=== Task to complete ===
Within the records that follow, determine how many lines include the word "agent". State the number and nothing further.

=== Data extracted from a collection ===

——

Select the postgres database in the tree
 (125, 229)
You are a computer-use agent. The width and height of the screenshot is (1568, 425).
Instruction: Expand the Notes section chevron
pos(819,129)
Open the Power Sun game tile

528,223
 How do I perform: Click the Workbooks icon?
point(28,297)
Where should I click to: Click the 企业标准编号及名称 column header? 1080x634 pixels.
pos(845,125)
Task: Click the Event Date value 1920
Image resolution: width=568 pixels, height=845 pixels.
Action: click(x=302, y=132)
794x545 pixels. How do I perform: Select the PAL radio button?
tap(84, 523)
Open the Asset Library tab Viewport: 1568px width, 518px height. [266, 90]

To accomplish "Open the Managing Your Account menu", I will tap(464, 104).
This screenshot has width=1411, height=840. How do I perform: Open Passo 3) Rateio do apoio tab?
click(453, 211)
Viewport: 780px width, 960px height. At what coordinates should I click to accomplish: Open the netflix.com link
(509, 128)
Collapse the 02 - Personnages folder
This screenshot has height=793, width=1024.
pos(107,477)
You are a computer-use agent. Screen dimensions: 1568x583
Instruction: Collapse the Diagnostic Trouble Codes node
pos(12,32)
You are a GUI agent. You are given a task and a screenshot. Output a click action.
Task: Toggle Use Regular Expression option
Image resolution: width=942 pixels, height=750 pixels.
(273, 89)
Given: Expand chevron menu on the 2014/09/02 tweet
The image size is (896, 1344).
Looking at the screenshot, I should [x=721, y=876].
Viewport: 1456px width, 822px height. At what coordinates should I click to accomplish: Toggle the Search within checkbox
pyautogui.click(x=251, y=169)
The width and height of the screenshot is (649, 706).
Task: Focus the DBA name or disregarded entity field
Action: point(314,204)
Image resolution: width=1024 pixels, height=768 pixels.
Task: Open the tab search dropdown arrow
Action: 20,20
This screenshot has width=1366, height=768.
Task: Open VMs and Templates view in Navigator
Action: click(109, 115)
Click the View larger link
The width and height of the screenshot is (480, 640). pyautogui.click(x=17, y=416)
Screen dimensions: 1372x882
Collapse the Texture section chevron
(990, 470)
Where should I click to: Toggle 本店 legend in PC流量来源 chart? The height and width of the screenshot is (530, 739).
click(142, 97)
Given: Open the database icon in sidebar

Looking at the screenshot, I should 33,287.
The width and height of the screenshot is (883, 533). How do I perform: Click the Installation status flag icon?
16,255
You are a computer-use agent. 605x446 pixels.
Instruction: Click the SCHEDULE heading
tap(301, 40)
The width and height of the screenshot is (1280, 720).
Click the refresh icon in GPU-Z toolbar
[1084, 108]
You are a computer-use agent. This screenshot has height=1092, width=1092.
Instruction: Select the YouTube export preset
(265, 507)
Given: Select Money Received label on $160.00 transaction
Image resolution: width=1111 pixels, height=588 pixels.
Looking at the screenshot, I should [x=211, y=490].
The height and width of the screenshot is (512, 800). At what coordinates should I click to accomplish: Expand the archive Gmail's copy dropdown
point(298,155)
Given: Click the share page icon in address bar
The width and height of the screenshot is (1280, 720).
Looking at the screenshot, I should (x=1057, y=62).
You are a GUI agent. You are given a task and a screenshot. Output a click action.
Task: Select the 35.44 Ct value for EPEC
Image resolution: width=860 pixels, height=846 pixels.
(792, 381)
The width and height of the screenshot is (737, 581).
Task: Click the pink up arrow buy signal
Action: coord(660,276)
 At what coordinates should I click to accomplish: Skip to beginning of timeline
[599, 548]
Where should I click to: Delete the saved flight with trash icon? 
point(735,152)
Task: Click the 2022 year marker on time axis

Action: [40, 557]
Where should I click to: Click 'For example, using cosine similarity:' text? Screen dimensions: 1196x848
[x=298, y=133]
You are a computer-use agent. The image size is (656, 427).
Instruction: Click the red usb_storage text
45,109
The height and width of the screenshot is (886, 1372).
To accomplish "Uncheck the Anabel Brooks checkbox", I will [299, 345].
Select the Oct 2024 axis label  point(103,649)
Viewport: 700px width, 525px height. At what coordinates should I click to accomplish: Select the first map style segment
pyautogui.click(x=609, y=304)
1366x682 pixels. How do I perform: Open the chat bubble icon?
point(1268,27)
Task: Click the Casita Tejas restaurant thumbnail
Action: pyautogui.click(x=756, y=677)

——

=== Solved exercise ===
7